Editor’s note: This article was initially published in The Daily Gazette, Swarthmore’s online, daily newspaper founded in Fall 1996. As of Fall 2018, the DG has merged with The Phoenix. See the about page to read more about the DG.
Dara Kell is the co-director and producer of the documentary film Dear Mandela. This film follows three youth leaders in a popular movement within the slums of South Africa against a government policy that would force residents to leave their dwellings. It has been shown at many independent film festivals to critical acclaim. The Daily Gazette spoke with with Kell via phone. Below, she talks about the movement, her experience making the film, and the importance of social activism.
Zoë Cina-Sklar: How would you describe the film in your own words?
Dara Kell: Dear Mandela is the story about a social movement in South Africa called Abahlali BaseMjondolo. [It] started in 2005, and the aim of the movement is to represent the interests of the people who live in the shantytowns in South Africa. So for three years we followed three young people who are leaders of the movement. We focused on a new law called the Slum Act.

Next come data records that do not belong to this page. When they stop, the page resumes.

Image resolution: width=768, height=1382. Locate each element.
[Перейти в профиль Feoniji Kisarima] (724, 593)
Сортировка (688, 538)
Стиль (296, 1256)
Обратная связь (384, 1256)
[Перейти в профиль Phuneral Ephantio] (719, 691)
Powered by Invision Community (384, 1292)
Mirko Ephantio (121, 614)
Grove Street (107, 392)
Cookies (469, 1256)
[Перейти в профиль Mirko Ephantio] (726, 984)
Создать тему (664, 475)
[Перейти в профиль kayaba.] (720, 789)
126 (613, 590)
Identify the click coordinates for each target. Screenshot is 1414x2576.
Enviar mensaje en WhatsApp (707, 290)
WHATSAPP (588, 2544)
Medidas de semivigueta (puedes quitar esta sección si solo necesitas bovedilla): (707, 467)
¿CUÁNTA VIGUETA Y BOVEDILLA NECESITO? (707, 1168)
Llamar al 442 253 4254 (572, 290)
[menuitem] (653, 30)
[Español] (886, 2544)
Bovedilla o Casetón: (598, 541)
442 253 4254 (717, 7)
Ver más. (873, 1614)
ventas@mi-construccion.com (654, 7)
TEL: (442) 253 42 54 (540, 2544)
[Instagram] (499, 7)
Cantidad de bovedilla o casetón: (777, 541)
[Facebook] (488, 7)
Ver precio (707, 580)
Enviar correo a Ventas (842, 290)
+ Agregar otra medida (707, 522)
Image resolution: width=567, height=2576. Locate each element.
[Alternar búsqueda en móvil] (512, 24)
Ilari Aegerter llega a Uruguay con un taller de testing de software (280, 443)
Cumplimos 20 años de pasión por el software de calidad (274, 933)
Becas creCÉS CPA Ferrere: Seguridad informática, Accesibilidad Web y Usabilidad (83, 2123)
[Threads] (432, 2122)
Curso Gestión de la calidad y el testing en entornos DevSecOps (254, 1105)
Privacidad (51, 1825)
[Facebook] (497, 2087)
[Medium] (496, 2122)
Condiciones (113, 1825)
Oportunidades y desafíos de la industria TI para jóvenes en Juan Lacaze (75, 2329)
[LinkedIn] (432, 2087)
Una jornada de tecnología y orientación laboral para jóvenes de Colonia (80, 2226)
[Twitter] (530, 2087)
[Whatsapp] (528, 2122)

It affects shack-dwellers. The government started a new program that started evicting people from their homes and moving them far outside of the city. The Abahlali BaseMjondolo movement tried to get the Slum Act scrubbed from the book [of law]. So we followed them and they took the government to court, and they took the case all the way to the constitutional court, our version of the Supreme Court. [The film] also follows the daily lives of the young people who are living in shacks, and [tries] to understand more where South Africa is now in the post-apartheid generation. All the people that we followed are part of what we call the Born Free generation.
ZCS: What makes this film distinct from other documentaries that also are looking at social movements?
DK: I think what we tried to do was not have any experts talking. We tried to tell the story through a very vague [lens]…and just have the action unfold. We really tried to have it as a direct journey of discovery. So there’s no narration, not very many interviews. We tried to have the characters tell the story in their own words.
ZCS: How does that flow? Without interviews or narration, what is the format of the film?
DK: It’s cinema verite. So as the story unfolds, the narrative told is the constitutional court case. We followed them and [went] to the constitutional court, and at the end you hear the decision. It’s just kind of delving into their lives and also understanding the movement that they’re a part of, and there are all sorts of events that we didn’t perceive at the beginning. The movement came under very harsh attacks from the government as well, and you’ll see that in the film. The government hired an armed mob to search for the leaders of the movement and tried to kill them to punish their shack. So in south Africa, on the surface, it seems like a very democratic country, with respect to freedom of speech and freedom of association—all the really hard won freedoms that were fought for—more and more there’s repression of activists and human rights defenders.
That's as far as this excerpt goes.